These labels were automatically added by AI and may be inaccurate. For details, see About Literature Database.
Abstract
The widespread deployment of large language models (LLMs) has raised critical
concerns over their vulnerability to jailbreak attacks, i.e., adversarial
prompts that bypass alignment mechanisms and elicit harmful or policy-violating
outputs. While proprietary models like GPT-4 have undergone extensive
evaluation, the robustness of emerging open-source alternatives such as
DeepSeek remains largely underexplored, despite their growing adoption in
real-world applications. In this paper, we present the first systematic
jailbreak evaluation of DeepSeek-series models, comparing them with GPT-3.5 and
GPT-4 using the HarmBench benchmark. We evaluate seven representative attack
strategies across 510 harmful behaviors categorized by both function and
semantic domain. Our analysis reveals that DeepSeek's Mixture-of-Experts (MoE)

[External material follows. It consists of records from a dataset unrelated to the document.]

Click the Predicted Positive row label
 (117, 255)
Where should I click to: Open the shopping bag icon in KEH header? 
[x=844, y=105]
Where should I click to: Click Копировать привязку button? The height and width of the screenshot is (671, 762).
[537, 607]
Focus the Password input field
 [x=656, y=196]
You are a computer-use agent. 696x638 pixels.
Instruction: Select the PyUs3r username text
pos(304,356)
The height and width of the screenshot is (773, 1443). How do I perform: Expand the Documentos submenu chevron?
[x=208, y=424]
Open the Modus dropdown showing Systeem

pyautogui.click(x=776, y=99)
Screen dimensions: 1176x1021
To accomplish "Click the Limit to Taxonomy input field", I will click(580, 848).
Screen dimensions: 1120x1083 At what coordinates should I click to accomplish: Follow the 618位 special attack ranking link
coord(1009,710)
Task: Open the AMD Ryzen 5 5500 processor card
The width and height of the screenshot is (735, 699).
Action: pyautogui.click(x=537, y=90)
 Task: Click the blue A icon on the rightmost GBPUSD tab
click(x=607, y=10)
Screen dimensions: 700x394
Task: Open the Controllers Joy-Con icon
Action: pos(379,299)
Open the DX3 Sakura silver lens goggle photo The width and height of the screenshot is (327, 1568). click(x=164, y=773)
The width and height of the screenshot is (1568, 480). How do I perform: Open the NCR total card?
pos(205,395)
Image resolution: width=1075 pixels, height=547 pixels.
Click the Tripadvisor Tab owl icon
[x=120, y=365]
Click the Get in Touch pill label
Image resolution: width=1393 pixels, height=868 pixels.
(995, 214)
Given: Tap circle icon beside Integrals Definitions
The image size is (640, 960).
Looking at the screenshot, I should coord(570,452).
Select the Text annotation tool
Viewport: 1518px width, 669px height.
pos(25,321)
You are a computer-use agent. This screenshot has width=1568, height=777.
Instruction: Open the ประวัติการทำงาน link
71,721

architecture introduces routing sparsity that offers selective robustness
against optimization-based attacks such as TAP-T, but leads to significantly
higher vulnerability under prompt-based and manually engineered attacks. In
contrast, GPT-4 Turbo demonstrates stronger and more consistent safety
alignment across diverse behaviors, likely due to its dense Transformer design
and reinforcement learning from human feedback. Fine-grained behavioral
analysis and case studies further show that DeepSeek often routes adversarial
prompts to under-aligned expert modules, resulting in inconsistent refusal
behaviors. These findings highlight a fundamental trade-off between
architectural efficiency and alignment generalization, emphasizing the need for
targeted safety tuning and modular alignment strategies to ensure secure
deployment of open-source LLMs.